## Passage for review
⟨
Member of the Provincial Assembly of the Punjab
- In office 2008 – 31 May 2018

Personal details
- Born: 15 August 1958 (age 67) Multan, Pakistan
- Party: Pakistan Muslim League (N)

= Mehdi Abbas Khan =

Pakistani politician

Punjab Assembly Lahore

Mehdi Abbas Khan is a Pakistani politician who was a Member of the Provincial Assembly of the Punjab, from 2008 to May 2018.

==Early life and education==
He was born on 15 August 1958 in Multan.

He has the degree of Master of Arts which he obtained in 1983 from Bahauddin Zakariya University.

==Political career==

He ran for the seat of the Provincial Assembly of the Punjab as a candidate of Pakistan Muslim League (N) (PML-N) from Constituency PP-205 (Multan-XII) in the 2002 Pakistani general election but was unsuccessful. He received 25,293 votes and defeated Rana Muhammad Qasim Noon.

He was elected to the Provincial Assembly of the Punjab as a candidate of Pakistan Muslim League (Q) (PML-Q) from Constituency PP-205 (Multan-XII) in the 2008 Pakistani general election. He received 35,739 votes and defeated Malik Ghulam Abbas, an independent candidate.

He was re-elected to the Provincial Assembly of the Punjab as a candidate of PML-N from Constituency PP-205 (Multan-XII) in the 2013 Pakistani general election. He received 39,760 votes and defeated Malik Ghulam Abbas, a candidate of Pakistan Peoples Party (PPP).
⟩
Using the Mehdi Abbas Khan profile, decide whether each statement agrees with it: (a) He earned his Master of Arts in 1983 from Bahauddin Zakariya University. (b) He ran as a PML-N candidate in the 2008 election. (c) In the 2013 election he defeated Malik Ghulam Abbas, who was running for the Pakistan Peoples Party. Give yes or no for each, with the deciding words quoted from the profile.

## Extracted material
⟨
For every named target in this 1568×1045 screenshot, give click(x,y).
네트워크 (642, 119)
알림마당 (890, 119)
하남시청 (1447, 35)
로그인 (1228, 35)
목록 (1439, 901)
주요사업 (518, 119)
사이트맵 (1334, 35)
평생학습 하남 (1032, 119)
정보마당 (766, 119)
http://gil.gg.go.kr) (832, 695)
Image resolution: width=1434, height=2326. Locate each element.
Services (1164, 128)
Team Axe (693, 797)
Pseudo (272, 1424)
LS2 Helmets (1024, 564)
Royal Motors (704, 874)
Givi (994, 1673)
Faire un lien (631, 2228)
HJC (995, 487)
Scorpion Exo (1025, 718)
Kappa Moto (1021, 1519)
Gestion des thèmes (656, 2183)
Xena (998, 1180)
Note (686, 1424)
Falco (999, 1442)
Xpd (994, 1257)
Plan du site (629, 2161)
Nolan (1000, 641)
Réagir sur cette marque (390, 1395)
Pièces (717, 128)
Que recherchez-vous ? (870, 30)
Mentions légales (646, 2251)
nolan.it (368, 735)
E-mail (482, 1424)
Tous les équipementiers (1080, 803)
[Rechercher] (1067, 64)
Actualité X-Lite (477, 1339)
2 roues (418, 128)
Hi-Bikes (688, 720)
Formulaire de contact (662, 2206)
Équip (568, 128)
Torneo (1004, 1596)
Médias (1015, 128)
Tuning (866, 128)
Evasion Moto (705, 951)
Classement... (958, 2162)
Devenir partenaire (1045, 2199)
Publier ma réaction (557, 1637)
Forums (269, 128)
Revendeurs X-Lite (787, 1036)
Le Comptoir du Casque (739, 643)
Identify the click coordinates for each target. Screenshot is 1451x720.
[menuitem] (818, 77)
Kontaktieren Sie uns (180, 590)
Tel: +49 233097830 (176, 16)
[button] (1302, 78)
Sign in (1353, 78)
⟩
## Task response
(a) Yes: "He has the degree of Master of Arts which he obtained in 1983 from Bahauddin Zakariya University."
(b) No: "He was elected to the Provincial Assembly of the Punjab as a candidate of Pakistan Muslim League (Q) (PML-Q) from Constituency PP-205 (Multan-XII) in the 2008 Pakistani general election."
(c) Yes: "defeated Malik Ghulam Abbas, a candidate of Pakistan Peoples Party (PPP)."